Begin

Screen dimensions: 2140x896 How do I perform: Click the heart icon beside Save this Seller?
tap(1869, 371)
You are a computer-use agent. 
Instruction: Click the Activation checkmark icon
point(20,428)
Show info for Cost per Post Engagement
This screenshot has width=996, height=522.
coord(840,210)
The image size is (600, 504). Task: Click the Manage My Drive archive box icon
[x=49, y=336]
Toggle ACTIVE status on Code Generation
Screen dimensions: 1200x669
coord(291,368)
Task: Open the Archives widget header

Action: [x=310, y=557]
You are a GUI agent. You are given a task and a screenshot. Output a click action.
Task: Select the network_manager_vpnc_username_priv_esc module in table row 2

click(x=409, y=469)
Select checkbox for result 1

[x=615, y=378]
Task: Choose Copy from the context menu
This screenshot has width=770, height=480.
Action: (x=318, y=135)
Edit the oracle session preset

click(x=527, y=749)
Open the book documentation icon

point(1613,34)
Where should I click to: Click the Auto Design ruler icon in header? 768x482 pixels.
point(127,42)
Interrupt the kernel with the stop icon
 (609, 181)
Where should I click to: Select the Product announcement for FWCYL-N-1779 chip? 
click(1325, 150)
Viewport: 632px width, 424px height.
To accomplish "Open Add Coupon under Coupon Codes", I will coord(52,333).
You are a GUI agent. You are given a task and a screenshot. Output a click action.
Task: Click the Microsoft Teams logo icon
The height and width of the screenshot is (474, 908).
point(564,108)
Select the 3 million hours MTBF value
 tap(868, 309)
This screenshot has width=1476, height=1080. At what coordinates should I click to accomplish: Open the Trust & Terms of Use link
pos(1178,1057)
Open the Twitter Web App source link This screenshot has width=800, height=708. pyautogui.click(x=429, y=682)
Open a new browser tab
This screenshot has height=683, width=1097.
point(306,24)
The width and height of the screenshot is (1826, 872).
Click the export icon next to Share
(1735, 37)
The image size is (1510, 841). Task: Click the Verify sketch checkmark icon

End

**What to produce**
Report each line of the listing above that contains the string "should", counting only matches with the same capitalization.

**Worked solution**
Where should I click to: Click the Auto Design ruler icon in header? 768x482 pixels.
Where should I click to: Select the Product announcement for FWCYL-N-1779 chip? 
This screenshot has width=1476, height=1080. At what coordinates should I click to accomplish: Open the Trust & Terms of Use link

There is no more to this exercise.